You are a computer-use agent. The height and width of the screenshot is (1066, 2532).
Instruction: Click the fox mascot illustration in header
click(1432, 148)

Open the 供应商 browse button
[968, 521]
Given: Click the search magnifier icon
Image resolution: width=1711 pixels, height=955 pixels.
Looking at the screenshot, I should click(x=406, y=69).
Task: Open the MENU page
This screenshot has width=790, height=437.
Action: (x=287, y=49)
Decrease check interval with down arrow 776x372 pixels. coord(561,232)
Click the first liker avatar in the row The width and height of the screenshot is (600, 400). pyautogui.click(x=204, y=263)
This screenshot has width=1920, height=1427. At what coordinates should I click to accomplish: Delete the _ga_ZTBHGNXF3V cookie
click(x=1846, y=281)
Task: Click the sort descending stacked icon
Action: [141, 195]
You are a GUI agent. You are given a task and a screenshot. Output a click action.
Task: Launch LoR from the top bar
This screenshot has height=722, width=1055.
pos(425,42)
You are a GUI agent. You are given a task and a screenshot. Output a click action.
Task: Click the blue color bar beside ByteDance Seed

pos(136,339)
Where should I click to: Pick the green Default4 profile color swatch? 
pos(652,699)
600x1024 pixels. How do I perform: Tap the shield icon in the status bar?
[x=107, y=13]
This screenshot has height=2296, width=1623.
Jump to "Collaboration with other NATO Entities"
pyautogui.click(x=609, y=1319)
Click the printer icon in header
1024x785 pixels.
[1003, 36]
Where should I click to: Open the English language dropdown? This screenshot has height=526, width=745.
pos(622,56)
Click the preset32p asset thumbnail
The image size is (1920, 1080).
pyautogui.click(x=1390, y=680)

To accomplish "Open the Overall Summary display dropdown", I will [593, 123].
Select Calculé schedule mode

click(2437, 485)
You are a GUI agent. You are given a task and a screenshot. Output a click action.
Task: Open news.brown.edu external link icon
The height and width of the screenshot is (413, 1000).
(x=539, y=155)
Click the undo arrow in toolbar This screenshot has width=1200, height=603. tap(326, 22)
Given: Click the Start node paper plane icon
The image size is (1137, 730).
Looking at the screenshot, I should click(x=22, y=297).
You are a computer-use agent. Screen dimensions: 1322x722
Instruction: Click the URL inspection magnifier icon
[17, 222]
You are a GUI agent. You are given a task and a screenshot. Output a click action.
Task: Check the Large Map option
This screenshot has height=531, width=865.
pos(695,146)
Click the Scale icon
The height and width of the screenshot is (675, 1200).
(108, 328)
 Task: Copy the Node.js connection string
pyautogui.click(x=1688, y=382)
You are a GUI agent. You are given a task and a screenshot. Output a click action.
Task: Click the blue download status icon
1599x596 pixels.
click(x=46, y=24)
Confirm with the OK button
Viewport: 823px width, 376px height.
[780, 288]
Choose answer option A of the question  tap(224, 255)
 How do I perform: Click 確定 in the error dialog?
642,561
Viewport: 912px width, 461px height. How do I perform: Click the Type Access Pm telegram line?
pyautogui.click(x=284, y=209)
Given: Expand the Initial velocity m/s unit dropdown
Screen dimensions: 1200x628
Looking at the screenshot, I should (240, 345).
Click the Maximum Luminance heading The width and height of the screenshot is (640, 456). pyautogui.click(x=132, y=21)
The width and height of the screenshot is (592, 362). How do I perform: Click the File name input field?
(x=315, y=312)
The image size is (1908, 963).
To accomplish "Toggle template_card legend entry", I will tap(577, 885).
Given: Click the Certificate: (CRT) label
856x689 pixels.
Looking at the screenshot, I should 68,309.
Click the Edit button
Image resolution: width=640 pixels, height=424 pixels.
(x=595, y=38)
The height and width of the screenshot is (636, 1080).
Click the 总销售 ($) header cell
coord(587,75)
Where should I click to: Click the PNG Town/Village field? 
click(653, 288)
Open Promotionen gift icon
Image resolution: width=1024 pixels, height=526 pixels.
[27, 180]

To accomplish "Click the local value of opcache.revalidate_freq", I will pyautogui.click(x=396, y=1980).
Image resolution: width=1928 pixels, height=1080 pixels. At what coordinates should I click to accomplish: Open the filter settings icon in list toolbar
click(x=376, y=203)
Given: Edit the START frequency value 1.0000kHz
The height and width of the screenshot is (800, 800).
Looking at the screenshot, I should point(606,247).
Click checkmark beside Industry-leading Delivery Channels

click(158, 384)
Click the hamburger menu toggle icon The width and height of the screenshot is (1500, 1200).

▶ **Exercise objective**
Find each line above with the string "will", then report how many there are. Write only the number.

▶ **Output below**
3